The first compiler for FORTRAN, which stands for FORmula TRANslator, was developed by John Backus and his colleagues at IBM in 1957. As one might guess from its name , FORTRAN is often used for programming scientific applications involving heavy use of mathematical formulas. Early FORTRAN programmers, lacking much of the programming theory that is well-known by any first year computer science student today, made heavy use of "goto" statements to control execution flow in their code. Of course old habits are hard to break. Even after Edsger Diijkstra wrote about the harmful effects of the "goto" statement in 1968, starting the structured programming trend, many FORTRAN programmers continued to write their code with "goto" statements.
Despite its simplicity and lack of modern syntax, FORTRAN continues to make up a large percentage of the code in production today. Outside of scientific programming applications, little code is developed today in FORTRAN but its huge installed base continues to make it an often- encountered language in legacy applications. Because of its structure, FORTRAN is well suited for the development of scientific programs and the optimization thereof.
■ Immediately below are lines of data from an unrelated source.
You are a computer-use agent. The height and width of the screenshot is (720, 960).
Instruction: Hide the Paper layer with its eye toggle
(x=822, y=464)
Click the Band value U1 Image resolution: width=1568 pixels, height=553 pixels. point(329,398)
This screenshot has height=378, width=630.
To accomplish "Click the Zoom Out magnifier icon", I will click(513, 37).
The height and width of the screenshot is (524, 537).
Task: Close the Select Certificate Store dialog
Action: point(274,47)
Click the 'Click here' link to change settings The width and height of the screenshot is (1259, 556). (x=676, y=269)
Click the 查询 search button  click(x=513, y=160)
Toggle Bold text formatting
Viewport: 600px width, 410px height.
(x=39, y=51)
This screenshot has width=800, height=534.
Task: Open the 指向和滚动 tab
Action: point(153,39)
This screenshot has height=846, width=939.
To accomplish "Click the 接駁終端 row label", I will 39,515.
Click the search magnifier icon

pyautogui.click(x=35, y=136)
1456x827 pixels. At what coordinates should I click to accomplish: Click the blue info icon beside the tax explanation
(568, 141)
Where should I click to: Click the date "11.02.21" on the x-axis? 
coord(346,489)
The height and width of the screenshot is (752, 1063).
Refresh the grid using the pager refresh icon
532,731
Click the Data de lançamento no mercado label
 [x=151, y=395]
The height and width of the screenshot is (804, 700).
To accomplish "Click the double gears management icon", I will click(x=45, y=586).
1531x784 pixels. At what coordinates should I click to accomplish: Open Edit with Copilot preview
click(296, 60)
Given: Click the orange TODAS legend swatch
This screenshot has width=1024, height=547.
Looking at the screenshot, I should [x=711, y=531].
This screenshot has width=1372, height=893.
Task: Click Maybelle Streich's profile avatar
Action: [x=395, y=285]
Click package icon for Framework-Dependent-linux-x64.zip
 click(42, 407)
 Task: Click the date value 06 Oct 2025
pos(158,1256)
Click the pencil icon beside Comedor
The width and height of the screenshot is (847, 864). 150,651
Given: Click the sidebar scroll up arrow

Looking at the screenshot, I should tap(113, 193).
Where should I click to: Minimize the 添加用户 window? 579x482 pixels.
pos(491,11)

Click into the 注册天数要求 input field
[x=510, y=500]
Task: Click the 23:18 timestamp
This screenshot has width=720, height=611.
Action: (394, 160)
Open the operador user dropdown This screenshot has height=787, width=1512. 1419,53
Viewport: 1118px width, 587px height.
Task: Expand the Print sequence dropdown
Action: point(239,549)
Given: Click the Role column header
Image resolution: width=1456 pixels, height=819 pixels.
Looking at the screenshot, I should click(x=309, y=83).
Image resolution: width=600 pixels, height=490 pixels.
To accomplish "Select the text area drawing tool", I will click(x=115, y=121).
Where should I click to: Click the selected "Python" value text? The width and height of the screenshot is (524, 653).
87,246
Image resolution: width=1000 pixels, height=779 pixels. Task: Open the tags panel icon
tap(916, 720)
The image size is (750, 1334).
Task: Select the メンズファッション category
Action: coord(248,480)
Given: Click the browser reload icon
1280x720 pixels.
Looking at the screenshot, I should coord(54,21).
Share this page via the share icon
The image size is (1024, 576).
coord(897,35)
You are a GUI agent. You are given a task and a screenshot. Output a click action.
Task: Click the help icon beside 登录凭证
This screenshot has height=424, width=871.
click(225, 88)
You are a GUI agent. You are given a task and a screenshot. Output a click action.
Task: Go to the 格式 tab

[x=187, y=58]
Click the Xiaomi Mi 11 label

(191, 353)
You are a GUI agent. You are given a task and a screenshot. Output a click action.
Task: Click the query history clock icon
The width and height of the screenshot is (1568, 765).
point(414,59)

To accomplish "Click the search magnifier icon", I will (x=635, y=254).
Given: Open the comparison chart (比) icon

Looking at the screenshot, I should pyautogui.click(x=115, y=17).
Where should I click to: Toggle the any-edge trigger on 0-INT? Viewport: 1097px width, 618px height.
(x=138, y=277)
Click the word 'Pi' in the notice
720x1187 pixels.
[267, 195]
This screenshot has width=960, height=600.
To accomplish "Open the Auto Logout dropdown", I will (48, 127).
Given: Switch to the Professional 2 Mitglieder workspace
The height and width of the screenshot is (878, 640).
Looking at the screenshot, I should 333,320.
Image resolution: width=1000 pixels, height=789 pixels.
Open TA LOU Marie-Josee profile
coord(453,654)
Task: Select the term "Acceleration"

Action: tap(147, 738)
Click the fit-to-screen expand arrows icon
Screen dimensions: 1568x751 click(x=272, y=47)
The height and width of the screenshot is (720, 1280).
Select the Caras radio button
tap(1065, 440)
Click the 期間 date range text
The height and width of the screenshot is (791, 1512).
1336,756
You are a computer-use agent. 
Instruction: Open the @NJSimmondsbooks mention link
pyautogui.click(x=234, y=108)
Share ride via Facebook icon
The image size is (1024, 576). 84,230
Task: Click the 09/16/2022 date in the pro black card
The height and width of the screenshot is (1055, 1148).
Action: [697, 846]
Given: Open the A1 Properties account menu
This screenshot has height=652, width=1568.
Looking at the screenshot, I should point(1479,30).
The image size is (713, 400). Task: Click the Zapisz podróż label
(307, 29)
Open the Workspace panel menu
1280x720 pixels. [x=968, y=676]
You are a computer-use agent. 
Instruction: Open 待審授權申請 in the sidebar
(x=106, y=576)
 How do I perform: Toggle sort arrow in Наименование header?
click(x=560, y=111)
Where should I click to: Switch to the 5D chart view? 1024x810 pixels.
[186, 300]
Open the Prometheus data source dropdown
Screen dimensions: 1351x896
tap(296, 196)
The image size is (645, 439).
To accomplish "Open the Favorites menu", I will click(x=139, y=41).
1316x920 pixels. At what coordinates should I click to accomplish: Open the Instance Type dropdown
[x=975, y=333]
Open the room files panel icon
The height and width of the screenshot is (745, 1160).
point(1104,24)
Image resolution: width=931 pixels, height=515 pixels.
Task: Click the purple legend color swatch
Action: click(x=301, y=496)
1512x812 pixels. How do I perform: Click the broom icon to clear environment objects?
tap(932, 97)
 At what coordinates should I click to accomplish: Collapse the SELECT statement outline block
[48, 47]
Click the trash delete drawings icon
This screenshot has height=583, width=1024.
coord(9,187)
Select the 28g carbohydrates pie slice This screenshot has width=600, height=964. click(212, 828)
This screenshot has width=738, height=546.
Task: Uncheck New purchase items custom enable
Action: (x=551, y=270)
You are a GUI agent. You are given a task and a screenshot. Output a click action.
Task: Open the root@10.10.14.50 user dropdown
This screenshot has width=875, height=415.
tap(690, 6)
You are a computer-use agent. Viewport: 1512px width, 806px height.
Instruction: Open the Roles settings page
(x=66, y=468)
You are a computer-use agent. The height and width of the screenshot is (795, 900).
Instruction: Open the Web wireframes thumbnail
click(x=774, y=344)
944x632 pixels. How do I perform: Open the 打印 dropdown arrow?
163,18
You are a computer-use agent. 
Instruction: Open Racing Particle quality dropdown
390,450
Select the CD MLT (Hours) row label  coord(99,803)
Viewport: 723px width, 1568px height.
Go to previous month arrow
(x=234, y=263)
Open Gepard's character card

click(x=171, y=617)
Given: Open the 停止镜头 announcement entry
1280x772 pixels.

FORTRAN does not contain pointers and thus many compile-time optimizations are simplified. Furthermore, many FORTRAN scientific function libraries have been highly optimized over many years of progressive tuning.
FORTRAN has, of course, been modernized over the years. The last two FORTRAN language standards, FORTRAN 90 and FORTRAN 95, have modernized the language with the inclusion of several new features. To date, however, the FORTRAN 77 standard remains the most widely used dialect of the language.